DeSantis’s Campaign Woes Harm His Influence in Florida

Gov. Ron DeSantis (R-Fla.)’s lack of support in the Republican primary is widely expected to “doom” his bid for the White House, according to reports. It has weakened the governor’s support and influence in politics.

politiko report On Friday, he asked about DeSantis’ influence in the Sunshine State, citing interviews with dozens of political figures in the state.

Interviews with nearly two dozen lobbyists, political consultants and members of Congress revealed that DeSantis’ struggles as a presidential candidate have already undermined his influence in Florida. There is widespread expectation that his candidacy will fail. His standing in the country may depend on how long he fights for president and how he handles if he ultimately drops out of the race.

DeSantis and the Legislature have had a productive working relationship, with the governor praising the Republican-controlled Legislature at the end of the legislative session in March.

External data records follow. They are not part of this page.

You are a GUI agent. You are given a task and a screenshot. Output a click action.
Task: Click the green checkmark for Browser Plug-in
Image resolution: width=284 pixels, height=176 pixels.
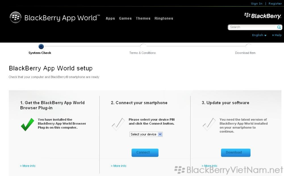[27, 124]
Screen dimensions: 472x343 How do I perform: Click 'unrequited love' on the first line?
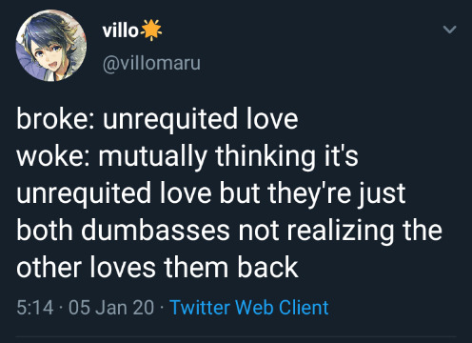pos(201,119)
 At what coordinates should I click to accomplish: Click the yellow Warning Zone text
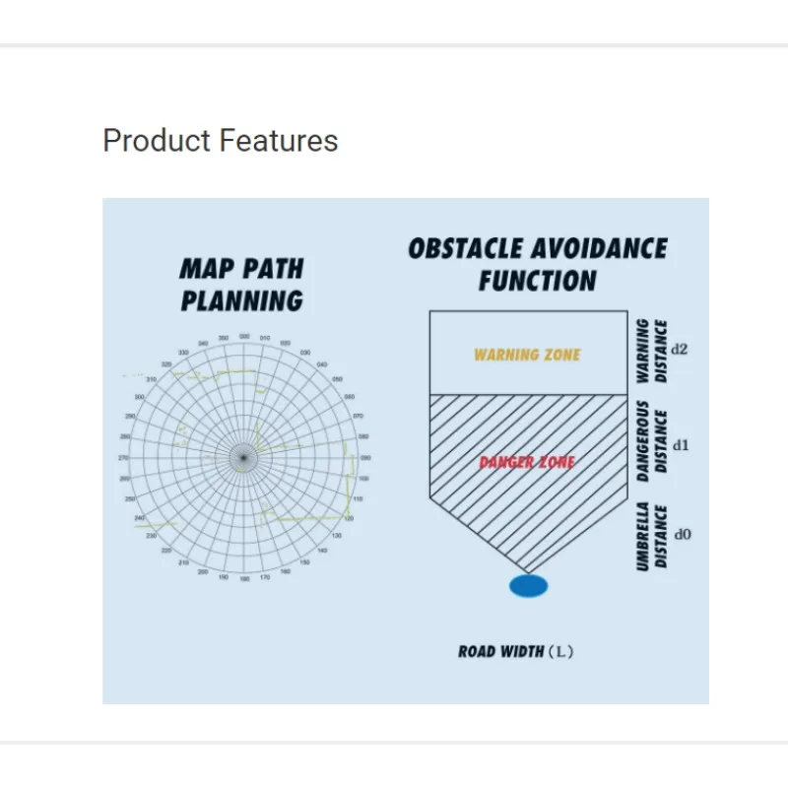coord(527,355)
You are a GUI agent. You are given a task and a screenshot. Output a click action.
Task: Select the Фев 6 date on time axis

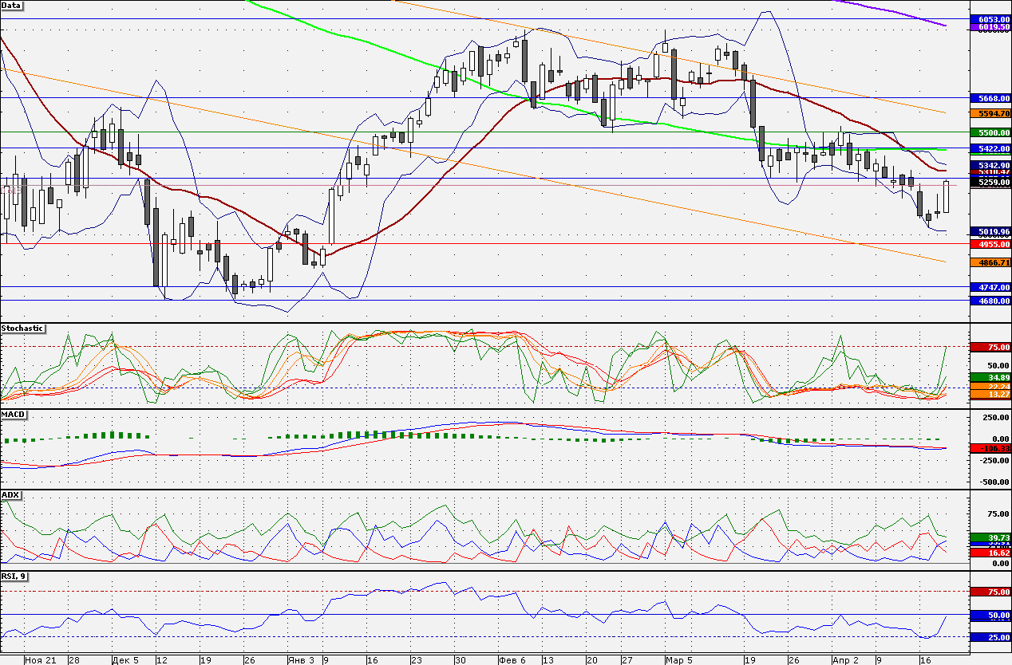[x=512, y=660]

“I don’t know if there was any meat left on the bones after this Congress. As we look at issue after issue, we will work together to tackle this issue head on,” he said.

But despite tackling issues such as parental rights, tax cuts, and protecting children from racial and sexual ideology and mutilation, the report says some Republicans are burned out on his style. The relationship is strained. One source said Congress appears to be happy that his continued downfall will spill over into the Sunshine State. politiko I will explain “”[a] He is Tallahassee’s main lobbyist. ”

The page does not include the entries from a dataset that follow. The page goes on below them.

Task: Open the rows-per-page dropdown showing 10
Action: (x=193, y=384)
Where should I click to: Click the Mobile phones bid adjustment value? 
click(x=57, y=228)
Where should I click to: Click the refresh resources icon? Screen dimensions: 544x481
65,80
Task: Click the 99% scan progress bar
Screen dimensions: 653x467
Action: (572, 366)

“There’s no love lost between Congress and DeSantis. … They’re making it up,” the source said. “They’ve been waiting for a long time for the king to be drained of all his power. It’s a slow-motion coup.”

Another anonymous source, a veteran Sunshine State strategist, told the publication that expectations have changed among workers within the DeSantis campaign.

“I no longer understand the assumption that they are taking curtain measurements. They are waiting for him to drop out,” the source said.

As Breitbart News noted, the report comes on the heels of the Florida Republican Party’s decision to rescind the oath of allegiance required for candidates to appear on the ballot. Mr. DeSantis supported the bill, which was repealed on September 15, but questioned why Mr. Trump would sign it.

“Why would I sign it?” he asked Newsmax. “I can name three or four people who I wouldn’t support as a presidential candidate. So therein lies the problem.”

In this July 31, 2018 file photo, President Donald Trump (right) shakes hands with Florida Republican gubernatorial candidate Ron DeSantis during a rally in Tampa, Florida. (AP Photo/Chris O’Meara, File)

DeSantis, barely. hit As of Friday night, Real Clear Politics’ (RCP) Republican primary national poll average was in double digits, but Politico said he would be former President Donald Trump’s biggest rival in the race. His approval ratings have plummeted since early spring, when it was widely believed among commentators. Major.

For example, on March 31, before he was declared a candidate, DeSantis’ average approval rating in Republican primary polls was 30.1% in the RCP, about 16 points behind Trump’s 45.9%. Currently, Mr. Trump’s average approval rating is 12.7%, but Mr. Trump’s approval rating has increased to nearly 57.9%, a 45-point difference between the two, three times as much as at the end of March.

Meanwhile, Mr. DeSantis has officially announced his presidential campaign and his legal battle with Disney continues, while Mr. Trump has been indicted four times, including two federal lawsuits and one each in New York and Georgia. It was done.

A CNN New Hampshire poll released Wednesday placed DeSantis in fifth place, his worst showing ever in state and national polls. His approval rating is 10%, placing him behind Trump (39%), political newcomer Vivek Ramaswamy (13%) and former governor Vivek Ramaswamy (13%). As Breitbart News noted, Nikki Haley (R-South Carolina) (12%) and Chris Christie (R-New Jersey) (11%).

The poll was conducted Sept. 14-18 among 2,107 Granite State Board members and has a margin of error of plus or minus 2.1 percentage points.